Use any method to solve the following equations, giving your answers to 2 decimal places where necessary. If an equation has no real roots, state this is so.
1. x2-5x+7=0
2. (3x-4)=(4x-3)2
1. This is already in standard form. You should be able solve that equation from what you've learned.
2. Here it is convenient to substitute.
y = 4x-3
Then
x = 1/4(y+3) -------->
3x - 4 = 3/4 (y+3) -4 =
3/4 y - 7/4
So, the equation is:
3/4 y - 7/4 = y^2 -------->
4 y^2 - 3 y + 7= 0
To solve the given equations, we will use different methods depending on the type of equation. Let's solve each equation step by step:
1. x^2 - 5x + 7 = 0
This is a quadratic equation. We can solve it by factoring, completing the square, or using the quadratic formula. Let's use the quadratic formula:
The quadratic formula is given by: x = (-b ± √(b^2 - 4ac))/(2a)

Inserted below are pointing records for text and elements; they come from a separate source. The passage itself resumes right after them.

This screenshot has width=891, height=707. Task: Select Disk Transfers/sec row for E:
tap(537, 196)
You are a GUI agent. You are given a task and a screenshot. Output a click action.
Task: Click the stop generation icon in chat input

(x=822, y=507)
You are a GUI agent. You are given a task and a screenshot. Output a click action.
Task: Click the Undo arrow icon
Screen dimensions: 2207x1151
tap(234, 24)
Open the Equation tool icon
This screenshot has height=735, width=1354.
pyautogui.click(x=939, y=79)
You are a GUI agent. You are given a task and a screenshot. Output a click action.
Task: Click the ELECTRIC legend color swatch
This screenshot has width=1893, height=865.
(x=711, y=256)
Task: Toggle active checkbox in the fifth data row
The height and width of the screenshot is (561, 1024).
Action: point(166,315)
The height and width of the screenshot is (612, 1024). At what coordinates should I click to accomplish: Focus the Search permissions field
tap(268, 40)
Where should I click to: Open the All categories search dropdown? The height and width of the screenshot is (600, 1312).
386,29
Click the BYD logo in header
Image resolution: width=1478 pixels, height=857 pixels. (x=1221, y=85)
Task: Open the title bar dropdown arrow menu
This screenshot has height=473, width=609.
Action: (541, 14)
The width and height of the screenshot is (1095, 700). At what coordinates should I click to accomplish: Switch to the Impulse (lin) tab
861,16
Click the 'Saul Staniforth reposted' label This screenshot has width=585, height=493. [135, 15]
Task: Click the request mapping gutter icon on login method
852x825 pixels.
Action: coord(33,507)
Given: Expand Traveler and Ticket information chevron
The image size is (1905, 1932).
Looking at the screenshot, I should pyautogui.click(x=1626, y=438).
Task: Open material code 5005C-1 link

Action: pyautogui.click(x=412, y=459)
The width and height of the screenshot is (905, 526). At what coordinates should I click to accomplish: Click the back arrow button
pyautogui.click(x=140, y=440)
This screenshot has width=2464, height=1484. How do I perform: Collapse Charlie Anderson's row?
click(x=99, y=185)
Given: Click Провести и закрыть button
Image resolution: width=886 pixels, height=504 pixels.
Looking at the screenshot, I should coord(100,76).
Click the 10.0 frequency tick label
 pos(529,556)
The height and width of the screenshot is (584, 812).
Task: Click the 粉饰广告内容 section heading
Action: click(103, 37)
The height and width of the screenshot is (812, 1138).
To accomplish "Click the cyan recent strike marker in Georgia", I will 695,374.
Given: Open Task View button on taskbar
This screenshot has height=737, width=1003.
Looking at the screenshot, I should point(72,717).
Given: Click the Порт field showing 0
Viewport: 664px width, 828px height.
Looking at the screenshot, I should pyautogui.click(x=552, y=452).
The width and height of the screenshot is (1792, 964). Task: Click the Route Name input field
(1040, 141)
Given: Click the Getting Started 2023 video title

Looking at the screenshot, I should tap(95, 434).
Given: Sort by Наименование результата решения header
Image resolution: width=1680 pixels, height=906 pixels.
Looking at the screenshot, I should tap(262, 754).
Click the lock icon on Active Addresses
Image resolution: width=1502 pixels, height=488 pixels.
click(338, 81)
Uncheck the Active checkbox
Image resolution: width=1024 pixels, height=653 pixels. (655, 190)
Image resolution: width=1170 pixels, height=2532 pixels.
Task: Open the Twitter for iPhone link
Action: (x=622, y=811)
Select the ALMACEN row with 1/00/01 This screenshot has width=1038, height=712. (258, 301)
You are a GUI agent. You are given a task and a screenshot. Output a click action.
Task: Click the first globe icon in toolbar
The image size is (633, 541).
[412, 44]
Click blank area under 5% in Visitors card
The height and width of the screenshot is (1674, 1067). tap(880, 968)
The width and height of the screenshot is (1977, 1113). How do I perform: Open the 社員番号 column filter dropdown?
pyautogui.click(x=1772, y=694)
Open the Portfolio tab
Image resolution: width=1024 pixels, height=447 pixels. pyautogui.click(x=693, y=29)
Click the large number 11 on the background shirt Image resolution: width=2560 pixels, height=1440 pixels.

Comparing the given equation with the standard form ax^2 + bx + c = 0, we have a = 1, b = -5, and c = 7. Plugging these values into the quadratic formula:
x = (-(-5) ± √((-5)^2 - 4(1)(7)))/(2(1))
x = (5 ± √(25 - 28))/2
x = (5 ± √(-3))/2
The expression √(-3) indicates the square root of a negative number, which is not a real number. Therefore, the equation x^2 - 5x + 7 = 0 has no real roots.
2. (3x - 4) = (4x - 3)^2
Simplifying the equation, we have:
3x - 4 = (4x - 3)(4x - 3)
3x - 4 = 16x^2 - 24x + 9
Let's rearrange the equation to form a quadratic equation:
16x^2 - 24x - 3x - 4 - 9 = 0
16x^2 - 27x - 13 = 0
This is a quadratic equation. We can again solve it using factoring, completing the square, or the quadratic formula. Let's use the quadratic formula:
Comparing the given equation with the standard form ax^2 + bx + c = 0, we have a = 16, b = -27, and c = -13. Plugging these values into the quadratic formula:
x = (-(-27) ± √((-27)^2 - 4(16)(-13)))/(2(16))
x = (27 ± √(729 + 832))/32
x = (27 ± √1561)/32
These values cannot be simplified further. Therefore, the solutions to the equation (3x - 4) = (4x - 3)^2 are:
x = (27 + √1561)/32 and x = (27 - √1561)/32, rounded to 2 decimal places if necessary.